Search code examples
apache-flinkamazon-emrflink-streamingtaskmanager

What is Taskmanager, Task, Slots, Parallelism, CPU cores in Flink?


Can anyone please help me understand the meaning and difference between Task slots, parallelism and cpu cores in a Flink application?

Also, If I have an EMR cluster with 1 master node and 4 core nodes. Each core node is having 4 vCore, 8 GiB memory and EBS Storage:64 GiB. I have 7 flatmap function in my code. (I haven't changed any default configuration) I would like someone to help me understand how many task managers, parallelism, task and task slots are available for my job?


Solution

  • For definitions, see https://stackoverflow.com/a/53620443/2000823 and https://ci.apache.org/projects/flink/flink-docs-release-1.9/concepts/glossary.html.

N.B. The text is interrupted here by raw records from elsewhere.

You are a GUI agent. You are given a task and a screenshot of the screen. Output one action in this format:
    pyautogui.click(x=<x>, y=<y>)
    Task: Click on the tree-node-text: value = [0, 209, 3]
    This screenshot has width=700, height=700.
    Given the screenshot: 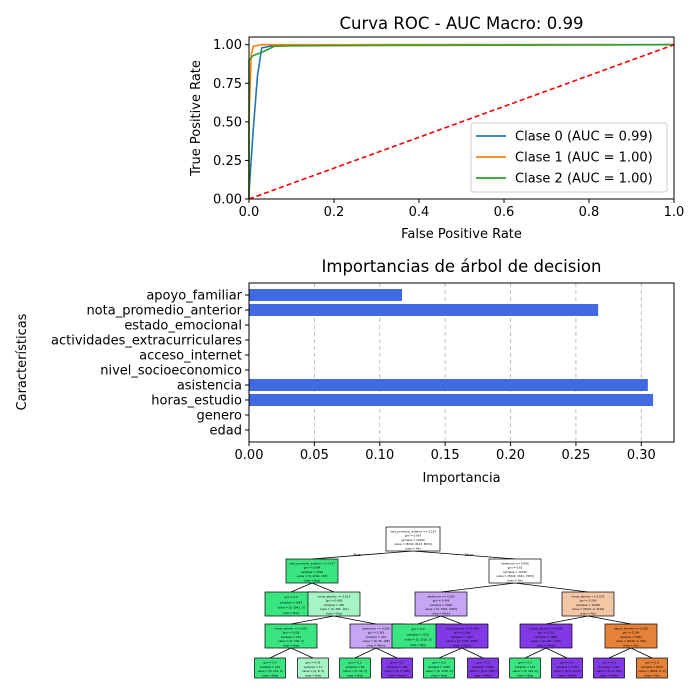 What is the action you would take?
    pyautogui.click(x=290, y=641)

    To understand how your specific cluster is provisioned, the easiest way to go about that would be to look in its web interface. There you will find an overview like this

    Flink Web Interface and you will also find a list of taskmanagers and their resources, something like this

    Task Managers

    A task slot has the resources to run one parallel slice of your application; the total number of task slots is the same as the maximum parallelism of the cluster. It's common for each task manager to have one slot, and for each task slot to have one CPU core, but this can be configured differently; I don't know what the EMR default is.

    You should also examine the job graph, which will look something like this

    enter image description here

    to see what its topology looks like, and what sort of parallelism its operators require.